Employers in the United Arab Emirates (UAE), Bangladesh’s second largest labour market with around 9 lakh workforce, are either sending back workers on long-term vacation or cutting salary due to slowdown in construction projects.
Businesses and experts say overseas employment might come down to 4 lakh this year against 8.75 lakh last year. Remittance sent by expatriates stood to around $9 billion, the highest foreign exchange earning in real term.
“This will surely be affected if employment declines and retrenchment of migrant workers continues. Besides, no new employment opportunities are being created at home. Things will be worse if the crisis lingers,” says Bangladesh Economic Association President Prof QK Ahmad.
Experts concerned say the situation would not be so bad had the successive governments handled the manpower sector properly and regulated the multi-layered middlemen, who hike the cost of migration but help make the labourers cheap to the employers.
“Saudi Arabia, Kuwait and Bahrain now have full or partial bans on recruiting Bangladeshi workers. These bans had no link with current financial downtrend,” says a recruiting agent.
Saudi Arabia, which is home to around 20 lakh Bangladeshis, significantly reduced recruitment from Bangladesh in March. It used to recruit 5,000 to 7,000 workers a month in the previous years, but the number has come down to 1,000-1,500 now.
There are now around 2 lakh Bangladeshis in Kuwait, which used to recruit monthly around 3,000 workers, but hired only 319 Bangladeshis throughout last year.
On the other hand, by partial ban, Bahrain also recruited not more than 1,100 workers monthly last year, while the number was around 1,300 earlier.
Businesses say when international racketeers dominate the recruitment process workers get exploited and engaged in crime that annoys the host countries.
“Recruitment bans by the three Gulf countries were surely linked to such reasons and negligence of our foreign missions,” a recruiting agent observes.
“As buy-and-sale of job approvals brings huge profit, agents [unlicensed brokers] buy more job approvals or visas for more profit,” says a manpower broker in Malaysia.
The cancellation of 55,000 visas by Malaysia is not only for economic reason, he adds. Many Bangladeshis were left unemployed and they stayed in the open, while many others were kept in ‘go-downs’ in Malaysia. These annoyed the Malaysian government, he notes.
About unemployment of Bangladeshis in Singapore, a Singaporean rights activist said, “It is not for recession, but because they were brought as extra workers.”

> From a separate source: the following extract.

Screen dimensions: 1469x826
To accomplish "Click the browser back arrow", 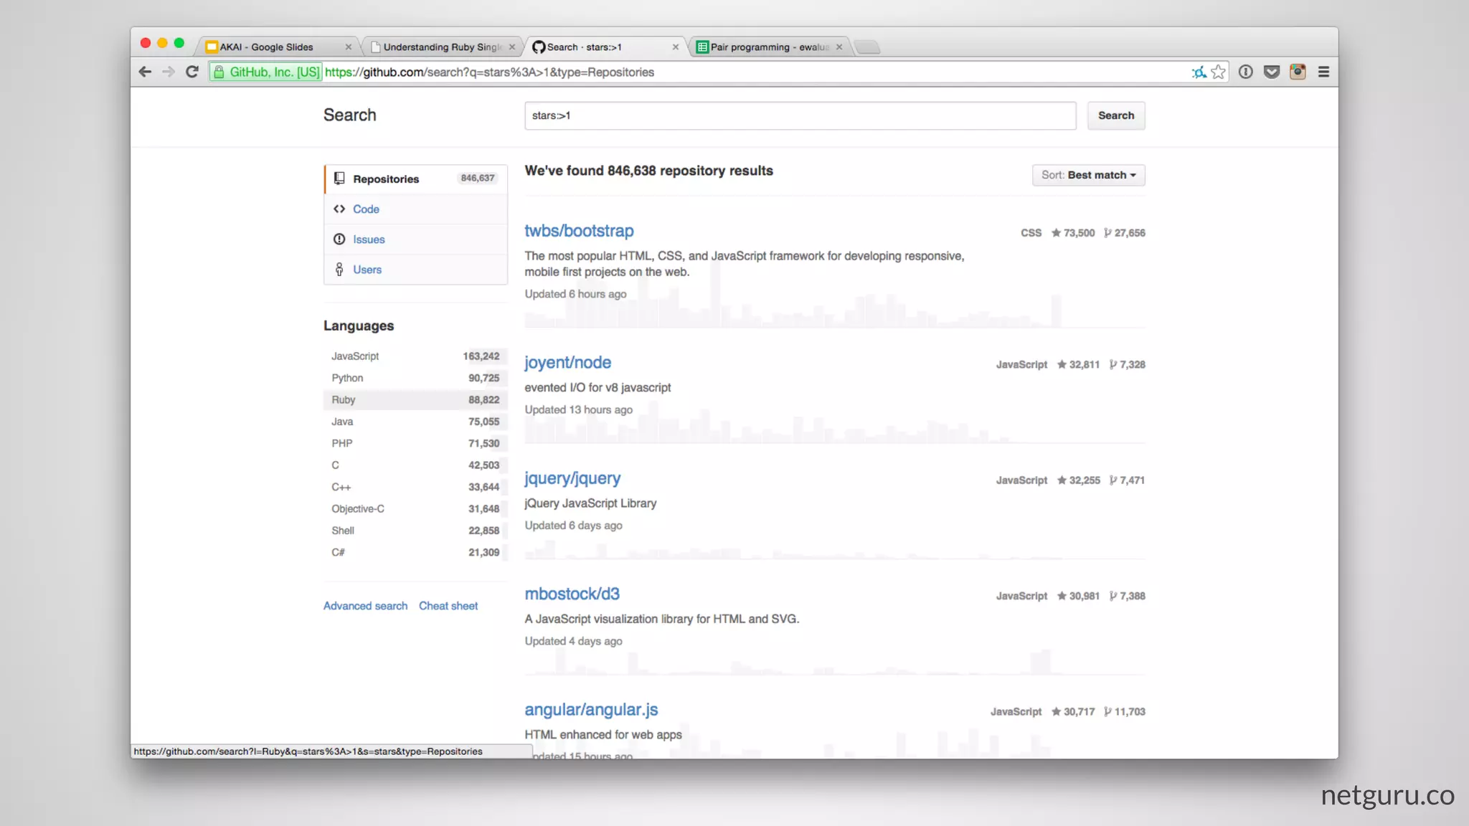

When Malaysia froze intake of Bangladeshis on October 3 in 2007, the country’s then home minister Datuk Seri Mohd Radzi Sheikh Ahmad commented, “The presence of too many agents from Bangladesh in Malaysia, who used Malaysians as sub-agents, and the huge amount of money involved, is not a healthy sign, it is not good for the country.”

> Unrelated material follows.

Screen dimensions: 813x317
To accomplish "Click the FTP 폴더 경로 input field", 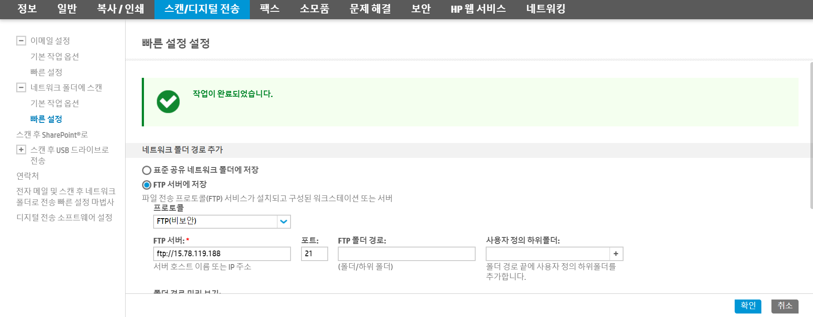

Kuwait’s Labour Minister Sabah Khaled AL-Hamd Al Sabah in an occasion in 2007 expressed annoyance over unscrupulous agencies and said they were facing problems in recruiting labour from Bangladesh.

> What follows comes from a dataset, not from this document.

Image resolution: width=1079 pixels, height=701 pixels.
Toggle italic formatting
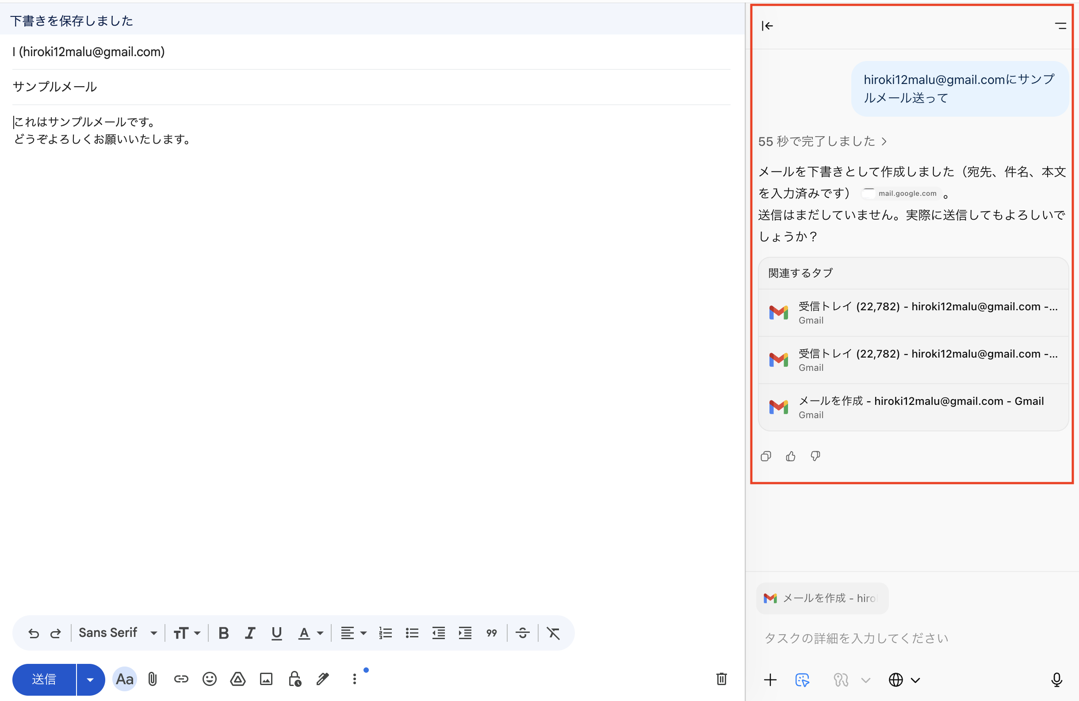tap(250, 633)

Nasser al-Abdali, head of the Kuwaiti Society for the Development of Democracy, said visa trading in Kuwait was worth about three billion dollars annually and charged that officials facilitated the illegal trade, reported the Arab Times on August 24 last year.
“We are concerned over recruiting workers, but not making sure that they get good salaries and are not exploited,” says Sakiul Millat Morshed, a migration expert.